▶ _GIVEN TASK_:
From the rows below, copy out each line that contains the string "text". Uppercase and lowercase letters must match.

▶ _ENTRIES SHOWN_:
----

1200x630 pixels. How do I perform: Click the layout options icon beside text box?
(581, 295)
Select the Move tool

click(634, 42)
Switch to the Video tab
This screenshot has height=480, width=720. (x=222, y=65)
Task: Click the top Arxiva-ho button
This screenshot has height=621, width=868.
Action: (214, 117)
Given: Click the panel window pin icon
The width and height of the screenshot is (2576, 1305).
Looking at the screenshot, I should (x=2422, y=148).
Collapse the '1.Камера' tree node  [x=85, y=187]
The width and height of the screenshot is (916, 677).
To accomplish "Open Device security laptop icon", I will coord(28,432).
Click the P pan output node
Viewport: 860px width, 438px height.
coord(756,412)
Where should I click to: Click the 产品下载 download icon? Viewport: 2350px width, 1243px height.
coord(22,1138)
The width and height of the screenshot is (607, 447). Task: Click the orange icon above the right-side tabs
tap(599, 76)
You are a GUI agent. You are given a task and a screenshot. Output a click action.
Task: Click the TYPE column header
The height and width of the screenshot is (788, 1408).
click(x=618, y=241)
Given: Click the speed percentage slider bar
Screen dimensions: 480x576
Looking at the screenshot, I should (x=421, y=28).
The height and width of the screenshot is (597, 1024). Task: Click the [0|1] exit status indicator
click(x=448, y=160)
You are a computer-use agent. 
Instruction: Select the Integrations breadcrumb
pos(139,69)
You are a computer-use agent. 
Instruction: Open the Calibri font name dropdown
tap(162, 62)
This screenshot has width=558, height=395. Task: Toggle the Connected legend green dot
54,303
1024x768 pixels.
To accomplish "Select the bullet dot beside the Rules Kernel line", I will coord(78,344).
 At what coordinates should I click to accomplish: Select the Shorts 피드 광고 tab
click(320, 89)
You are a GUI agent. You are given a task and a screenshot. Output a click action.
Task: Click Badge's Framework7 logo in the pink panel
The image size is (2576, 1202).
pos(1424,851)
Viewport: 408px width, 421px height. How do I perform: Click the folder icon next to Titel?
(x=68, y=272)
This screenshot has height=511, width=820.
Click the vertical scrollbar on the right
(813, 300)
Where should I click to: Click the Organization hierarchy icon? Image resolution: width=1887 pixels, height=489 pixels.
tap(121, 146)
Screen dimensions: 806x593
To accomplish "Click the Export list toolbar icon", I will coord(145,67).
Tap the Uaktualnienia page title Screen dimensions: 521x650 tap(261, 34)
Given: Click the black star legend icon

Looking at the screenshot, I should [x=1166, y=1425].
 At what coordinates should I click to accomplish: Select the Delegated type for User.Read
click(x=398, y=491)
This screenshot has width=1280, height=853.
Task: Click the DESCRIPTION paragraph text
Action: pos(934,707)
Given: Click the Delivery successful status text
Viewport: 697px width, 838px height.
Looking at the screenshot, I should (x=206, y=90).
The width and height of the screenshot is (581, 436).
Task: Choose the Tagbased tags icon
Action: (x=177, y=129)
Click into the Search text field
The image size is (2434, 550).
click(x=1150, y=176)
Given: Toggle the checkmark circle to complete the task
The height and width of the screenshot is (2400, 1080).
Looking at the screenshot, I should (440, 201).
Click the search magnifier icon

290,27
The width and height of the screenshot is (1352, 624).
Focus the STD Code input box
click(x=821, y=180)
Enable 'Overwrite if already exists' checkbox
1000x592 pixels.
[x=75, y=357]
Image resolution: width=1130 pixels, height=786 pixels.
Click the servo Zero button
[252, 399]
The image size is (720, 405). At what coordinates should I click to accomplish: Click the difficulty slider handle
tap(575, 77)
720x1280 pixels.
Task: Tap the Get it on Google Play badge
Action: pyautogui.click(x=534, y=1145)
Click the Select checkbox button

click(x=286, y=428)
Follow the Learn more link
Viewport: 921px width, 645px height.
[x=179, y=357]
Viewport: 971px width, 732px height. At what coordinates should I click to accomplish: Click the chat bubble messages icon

----

▶ _RESULT FOR THIS TASK_:
1200x630 pixels. How do I perform: Click the layout options icon beside text box?
Task: Click the DESCRIPTION paragraph text
Given: Click the Delivery successful status text
Click into the Search text field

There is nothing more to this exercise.